The Nickel Boys is sad: it is about racism in America, and though it is historical fiction, like Whitehead’s multi-award-winning The Underground Railroad, the historical setting is this time played straight: there are none of the magical realist elements of that text. This means that even though the use of allegory and complex metaphor (see also The Intuitionist) is absent, Whitehead still avoids fictionalising the present. Rather than racism in contemporary America, The Nickel Boys dramatises the racism of America in the 1960s, the Jim Crow era, which remains, of course, under-explored, but by writing about this it is avoiding direct discussion of the shitshow of the current era.

In the week since I read this, protest-vote-president Donald Trump declared himself “King of the Jews”, like the crucified Christ: America (and everywhere else) is a fucking mess atm.
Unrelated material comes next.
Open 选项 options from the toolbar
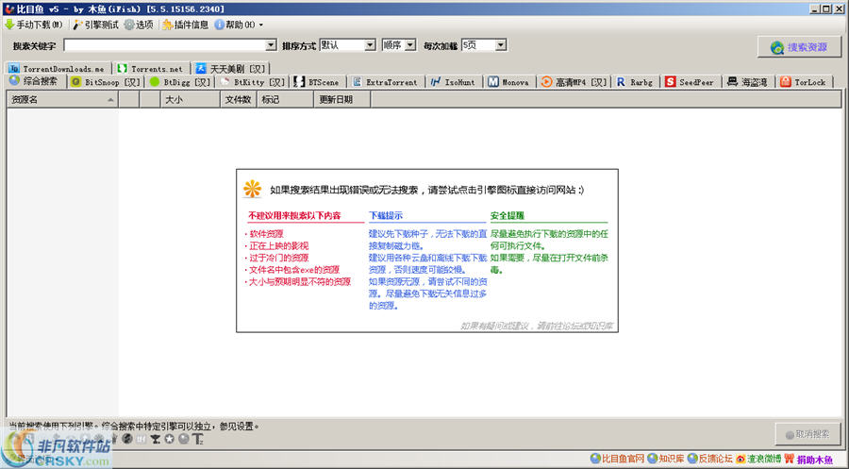The width and height of the screenshot is (849, 469). pos(128,25)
Is writing about serious contemporary problems at a gentle remove (i.e. realist historical fiction set in the 1960s) a form of confrontation or a form of avoidance? This is something that I can’t decide, but I do acknowledge that my opinion here means fuck all.
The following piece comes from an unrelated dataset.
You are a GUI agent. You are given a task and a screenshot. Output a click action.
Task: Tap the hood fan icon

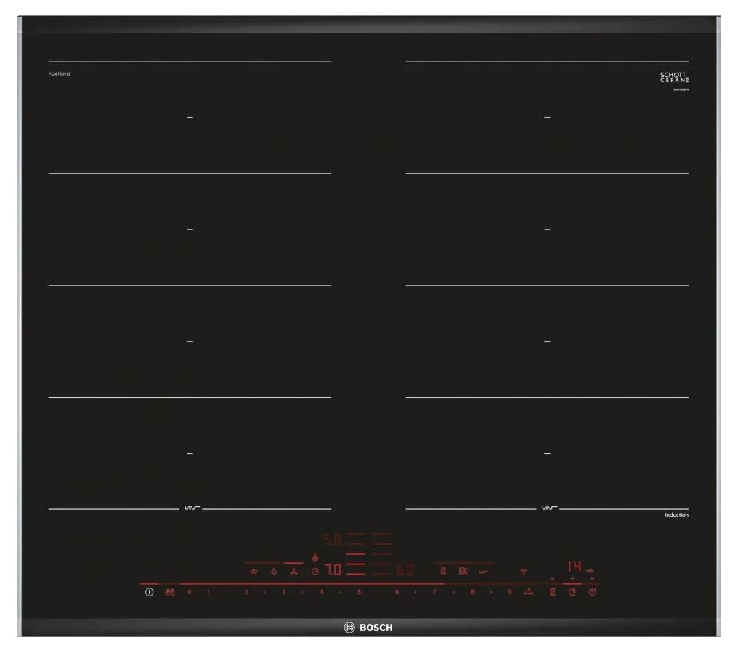click(293, 572)
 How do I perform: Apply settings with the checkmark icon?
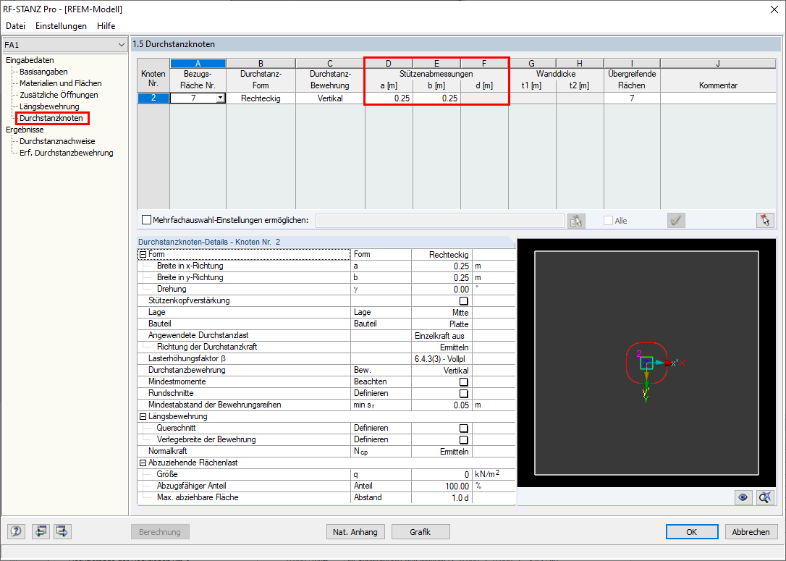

The Underground Railroad worked so well because its experimental slash non-naturalistic elements drew attention to the broader purposes of the book: a comment on the historical sources of a sick bigotry… no, not sources, more examples of: slavery didn’t cause racism, racism was a cause and a justification of slavery and the continuation of slavery led to the need for a widespread, poisonous, insidious and universal racism because otherwise NO ONE could have countenanced it for as long as they did: I feel uncomfortable using language of ownership about my dog, because I don’t feel inherently superior to him. He is a dog, not a person: the moral amnesia required to deny another human’s humanity is a bigger, nastier, leap. For centuries, awful people “legally” owned others. It’s a disgrace and a stain on humanity. But it still happens: illegally now, and it’s much less ubiquitous, but the damage of its normalcy still exists: the world is openly racist. Society is hostile, cruel, violent and awful. So many people have such a terrible time. And we all carry on, telling people who aren’t happy with the world as it exists that they are sick.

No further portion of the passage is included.